### EXERCISE INSTRUCTIONS
1 > Using the text on Roy's political and financial career, decide whether each statement agrees with it: (a) Roy was reelected deputy on 4 October 1816; (b) in 1819, as rapporteur of the budget, he found a saving of 20 millions; (c) on 7 December 1818 he was called to succeed Louis-Emmanuel Corvetto as Minister of Finance. Answer yes or no for each and quote the deciding words of the text.
2 > Echo the part of the text on Roy's political and financial career that lies between "He often voted" and "and immovable contributions.", inclusive.

When the Bourbon court returned from Ghent Roy hastened to meet it.
He was received as a victim of imperial despotism, but the king expressed the view that if he had a complaint, it was not of poverty.
Roy was reelected deputy on 22 August 1815, and again on 4 October 1816 and 20 September 1817.
He often voted with the minority, particularly on secondary issues, and affected a degree of liberalism.
He was rapporteur of the budget in 1817 and 1818, and in this role in 1819 found a saving of 19 millions.

On 7 December 1818 he was called to succeed Louis-Emmanuel Corvetto as Minister of Finance, but was unable to achieve any reforms before the Richelieu cabinet resigned on 28 December 1818.
He was named Minister of State and member of the Privy Council, Commissioner of the Sinking Fund and of the Deposit and Consignment Office.
He returned to his seat in the Chamber, and was responsible for reviewing the backlog of financial statements for the years 1815–1818.
After his report on the new budget he obtained a reduction of 20 million in the movable and immovable contributions.

On 19 November 1819 he was again appointed Minister of Finance, replacing Baron Louis.

### DATASET EXTRACT
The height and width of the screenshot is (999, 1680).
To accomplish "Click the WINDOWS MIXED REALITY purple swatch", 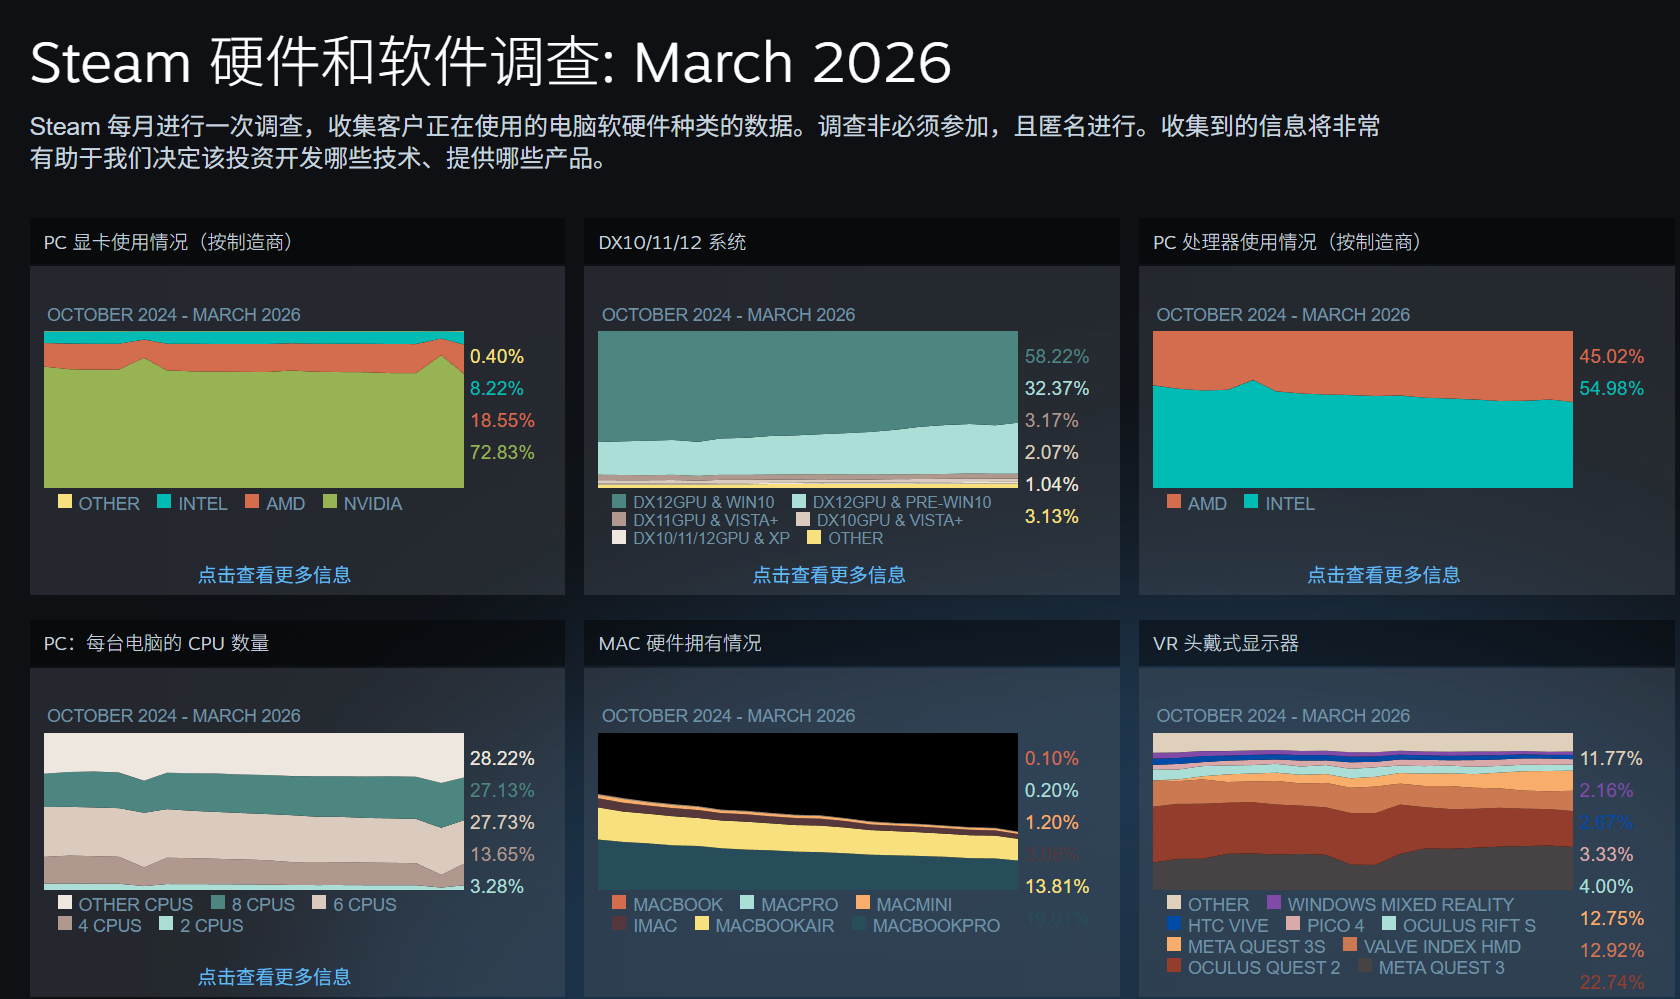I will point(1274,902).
* * *
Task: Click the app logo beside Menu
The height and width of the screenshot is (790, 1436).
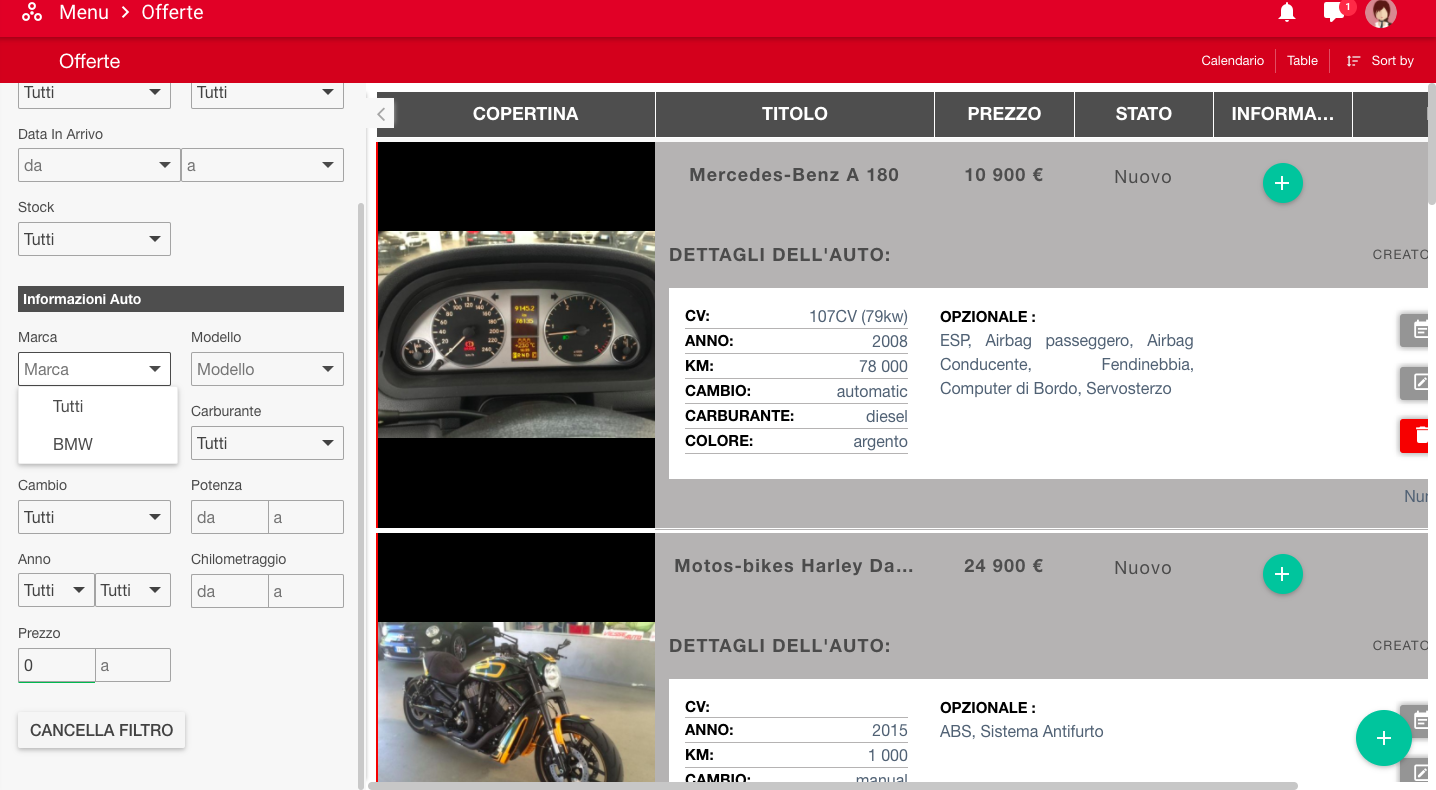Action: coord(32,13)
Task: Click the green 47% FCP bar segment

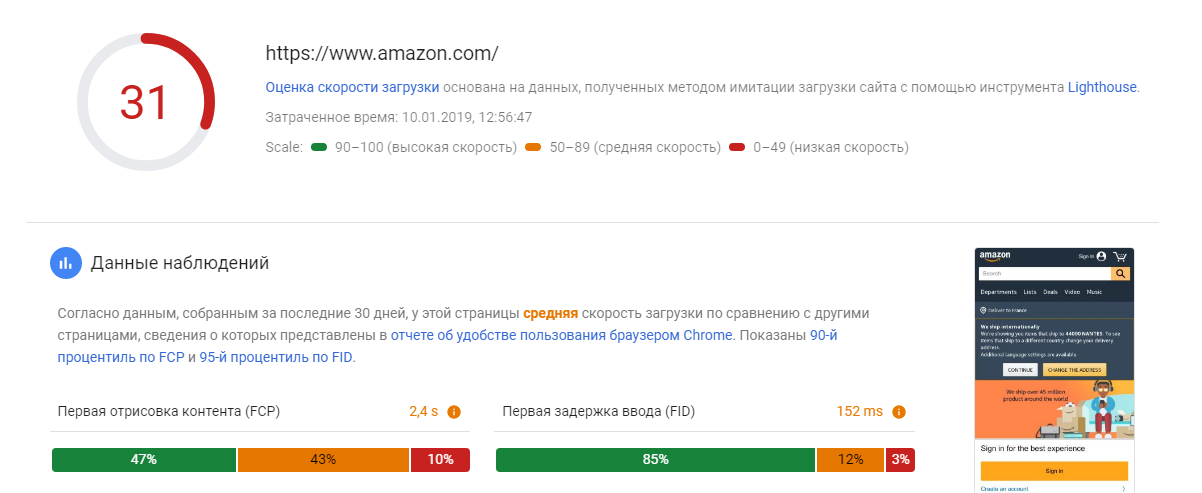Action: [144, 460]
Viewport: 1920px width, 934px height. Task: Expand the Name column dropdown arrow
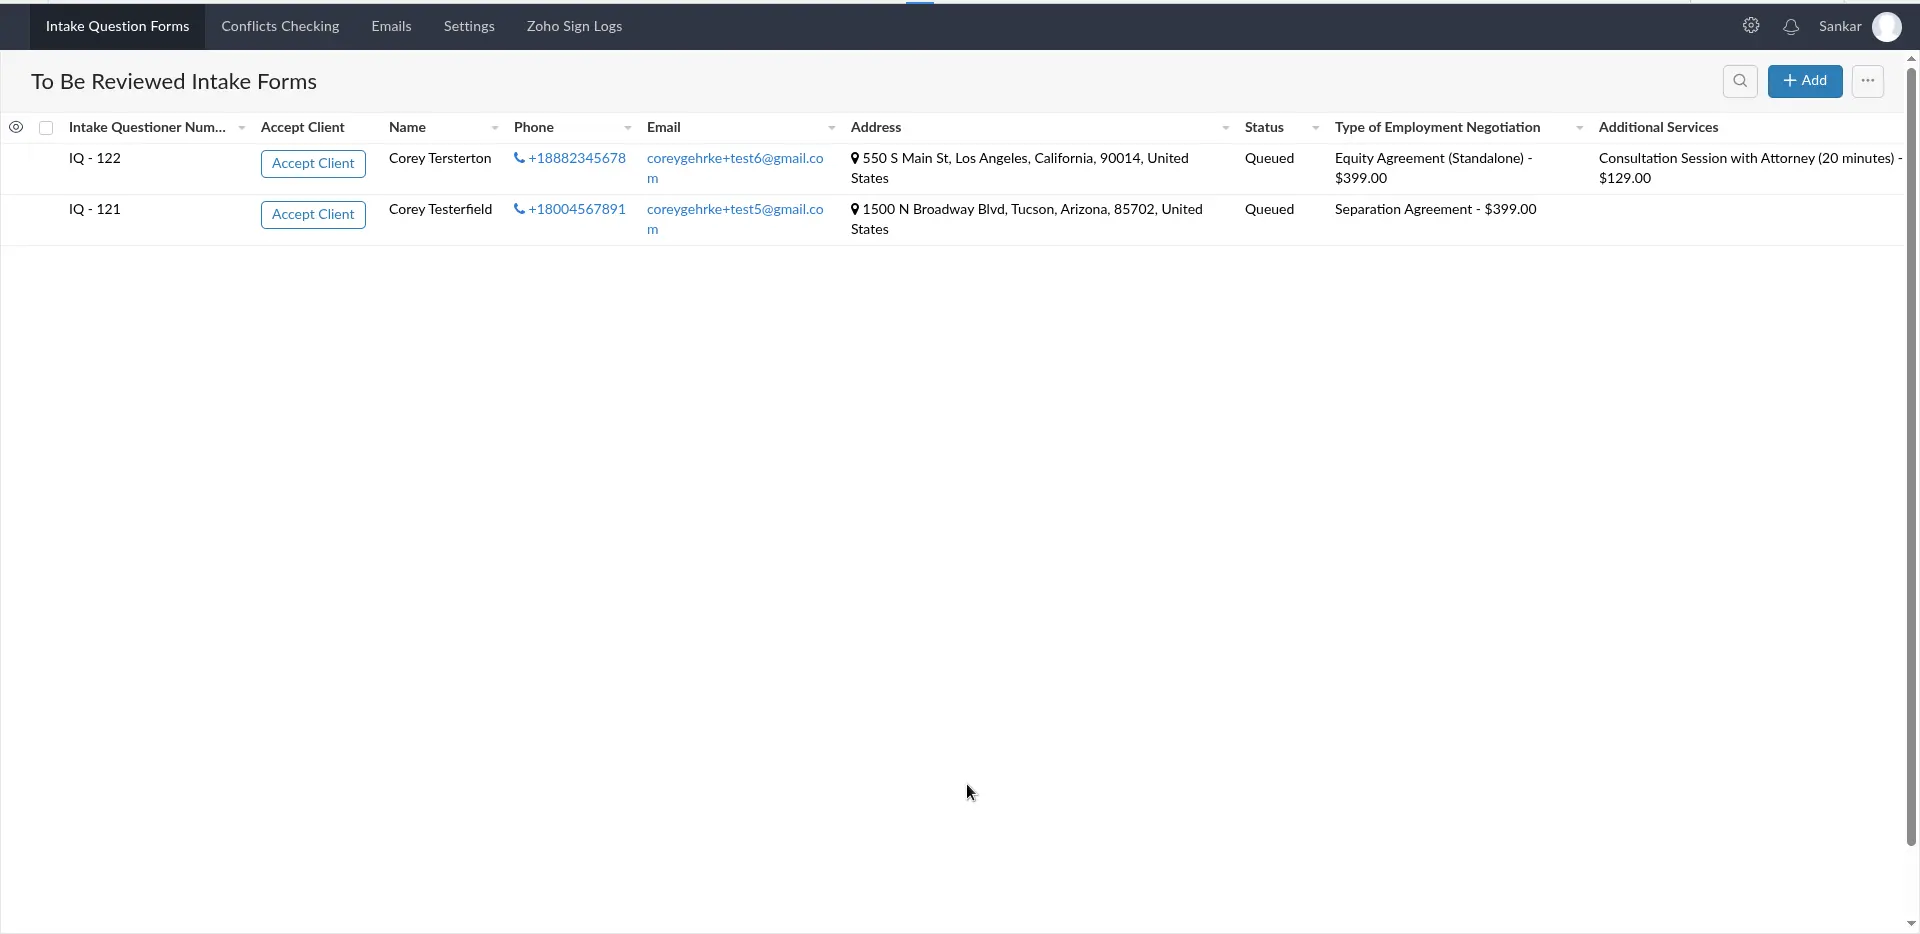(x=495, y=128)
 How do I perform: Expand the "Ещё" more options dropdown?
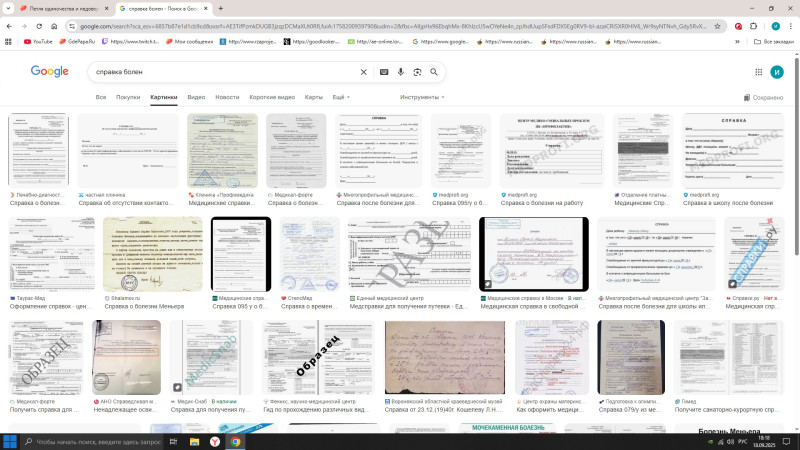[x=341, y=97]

### ACTIVITY ANSWERS
1 >
(a) Yes: "and again on 4 October 1816"
(b) No: "in this role in 1819 found a saving of 19 millions"
(c) Yes: "On 7 December 1818 he was called to succeed Louis-Emmanuel Corvetto as Minister of Finance"

2 >
He often voted with the minority, particularly on secondary issues, and affected a degree of liberalism.
He was rapporteur of the budget in 1817 and 1818, and in this role in 1819 found a saving of 19 millions.

On 7 December 1818 he was called to succeed Louis-Emmanuel Corvetto as Minister of Finance, but was unable to achieve any reforms before the Richelieu cabinet resigned on 28 December 1818.
He was named Minister of State and member of the Privy Council, Commissioner of the Sinking Fund and of the Deposit and Consignment Office.
He returned to his seat in the Chamber, and was responsible for reviewing the backlog of financial statements for the years 1815–1818.
After his report on the new budget he obtained a reduction of 20 million in the movable and immovable contributions.